Software defined storage (SDS) is a significant building block of the Azure Stack HCI in which the software manages the storage hardware. SDS works on the concept of separating the management and presentation layer of the storage from the underlying physical hardware. It also eliminates the complex and error prone process of configuring Logical Unit Numbers (LUNs) over the Storage Area Networks (SANs) to deploy the virtualized workloads. Instead of using the proprietary and expensive technologies of SANs, customers can take advantage of this flexible and economical server-based solution by using local disks over remote file sharing protocols with high bandwidth and low latency networking.
SDS running inside the Azure Stack HCI enables customers to build their data centers with the following characteristics:
- Start as small as 2 servers with a switchless configuration. If scale up is in the plan, then start from 3-16 servers
- Scales up to 384 drives and configures up to 3 PB of raw storage for each cluster
- Adds drives and memory to scale up
- Adds servers to scale out
- The storage pool automatically absorbs new drives making it hassle free for drive upgrade/replacement
- Offers better storage efficiency and performance at larger and distributed scale
- Simplifies procurement due to its converged design supports Ethernet, with no special hardware or cables required
Storage Spaces Direct (S2D) evolved from Storage Spaces, first introduced with Windows Server 2012. While Storage Spaces was confined to pool resources from a single server and its direct attached storage (JBODs), iSCSI, and Fiber channel enclosures, the S2D was extended to pool storage across multiple servers. S2D is powered by features such as Failover Clustering, Cluster Shared Volume file system, Server Message block (SMB3), and Storage Spaces. The following figure shows the overall resource stack of S2D.
Storage pool is a single logical disk entity that is formed by aggregating a pool of hard drives of any type and size. Storage spaces are virtual disks that are created from the available disk space provided by the storage pools. They are equivalent to LUNs in a SAN environment.

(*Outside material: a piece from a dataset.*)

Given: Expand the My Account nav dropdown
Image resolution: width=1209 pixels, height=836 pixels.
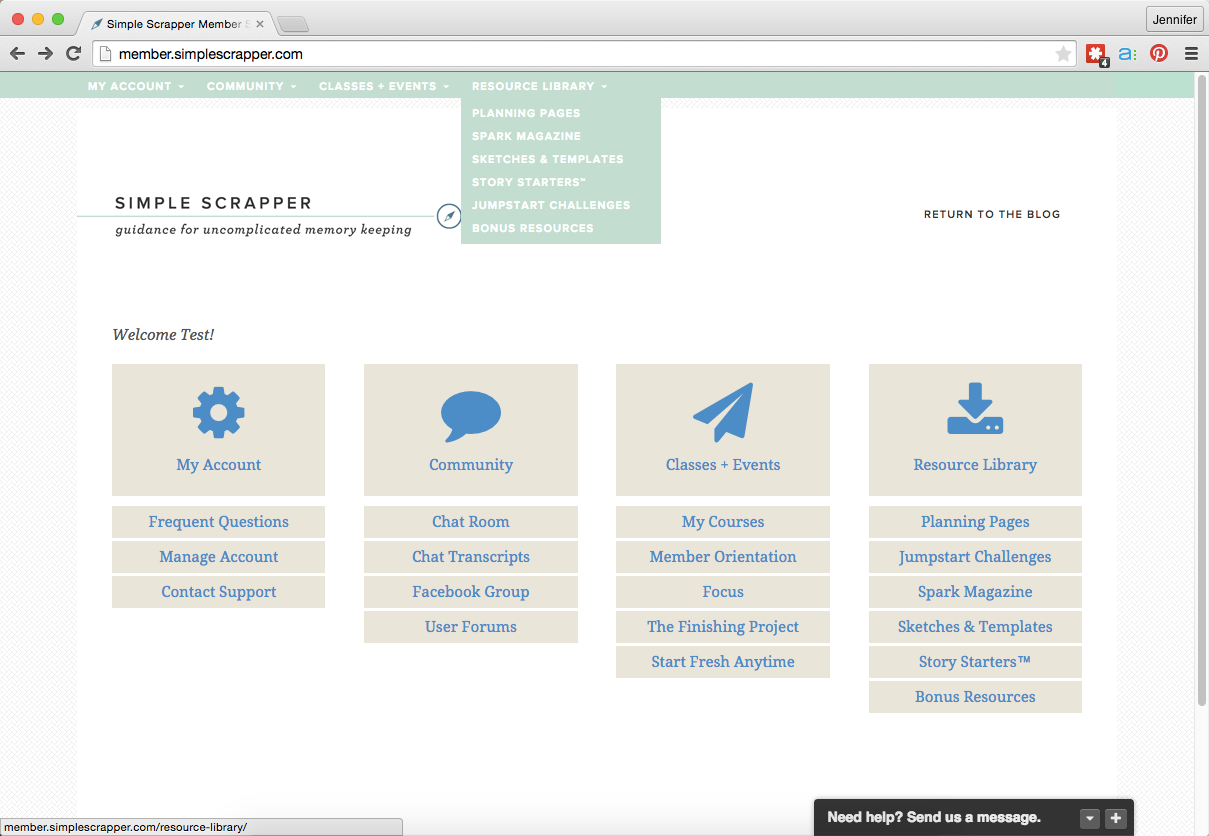Looking at the screenshot, I should [135, 86].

Software Storage Bus is an S2D component that establishes a software defined storage fabric that spans clusters. It enables all the servers to see each other’s’ local drives, providing a huge pool of storage space. It also enables a caching mechanism that provides server-side read/write caching that accelerates I/O and boosts throughput. The caching behavior is determined automatically by the type(s) of drives present in the server. The following table summarizes the different cache configurations and their behavior:
Configuration | Cache drives | Capacity drives | Cache behavior (default) |
All NVMe | None (Optional: configure manually) | NVMe | Write-only (if configured) |
All SSDs | None (Optional: configure manually) | SSD | Write-only (if configured) |
NVMe + SSD | NVMe | SSD | Write-only |
NVMe + HDD | NVMe | HDD | Read + Write |
SSD + HDD | SSD | HDD | Read + Write |
NVMe + SSD + HDD | NVMe | SSD + HDD | Read + Write for HDD, Write-only for SSD |
Clusters through Storage Spaces Direct use SMB3, including SMB Direct and SMB Multichannel, over Ethernet to communicate between servers.
- Server Message Block 3.x (SMB) is a network file sharing protocol that provides access to files over a traditional Ethernet network by means of the TCP/IP transport protocol.

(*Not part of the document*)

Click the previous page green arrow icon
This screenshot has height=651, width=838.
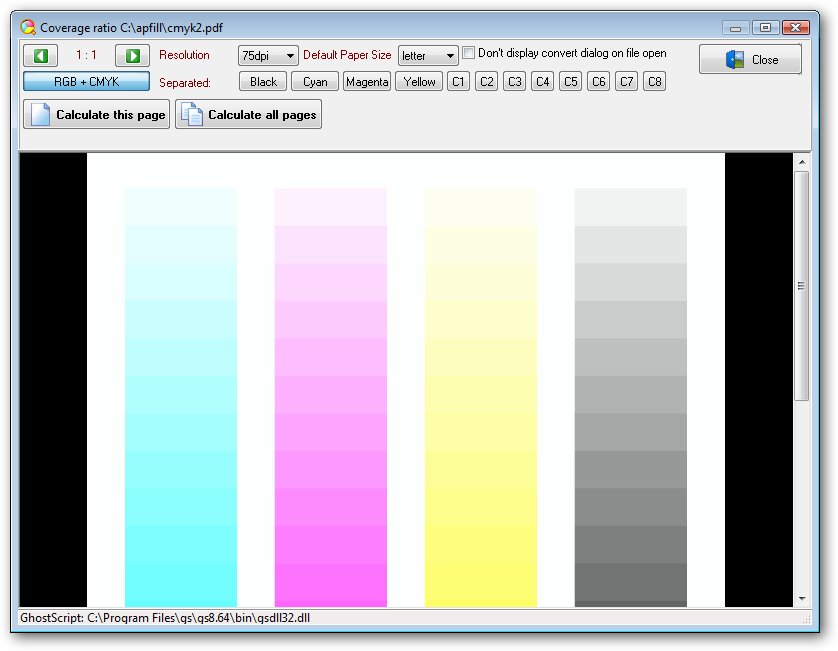(40, 55)
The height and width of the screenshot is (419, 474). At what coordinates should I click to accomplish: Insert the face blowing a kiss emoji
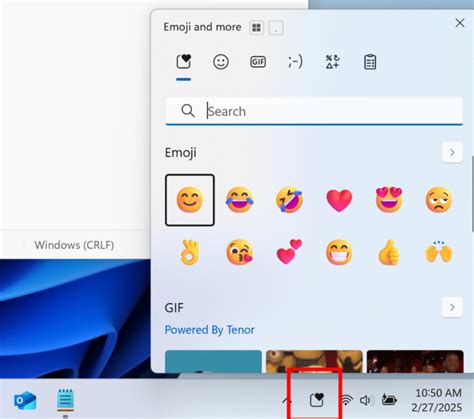(239, 252)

- SMB Multichannel is part of the implementation of the SMB 3.x protocol, which significantly improves network performance and availability for devices by automatic configuration, increasing throughput, and fault tolerance.
- SMB Direct optimizes the use of remote direct memory access (RDMA) network adapters for SMB traffic, allowing them to function at full speed with low latency and low CPU utilization.
Storage Spaces (Virtual Disks) support the system by providing high resiliency and fault tolerance to disks using mirroring and parity. The virtual disks resiliency resembles the technology used in Redundant Array of Independent Disks (RAID).
Cluster Shared Volumes (CSV) is a clustered file system that enables multiple nodes of a failover cluster to concurrently read-from and write-to the same set of storage volumes. This is achieved by mapping CSV volumes to subdirectories within the C:\ClusterStorage\directory.Each cluster node then allows cluster nodes to access the same content through the same file system path. While each node can independently read from and write to individual files on a given volume, a single cluster node serves a special role of the CSV owner (that is, the coordinator) of that volume. A failover cluster automatically distributes CSV ownership between cluster nodes, however there is also a provision to assign a given volume to a specific owner.
Resilient File System (ReFS) is a filesystem purpose-built for virtualization that accelerates file operations such as creation, expansion, checkpoint merging, and integrated checksum to detect and correct bit errors. It also introduces tiers that rotate data between so-called "hot" and "cold" storage tiers in real-time based on usage.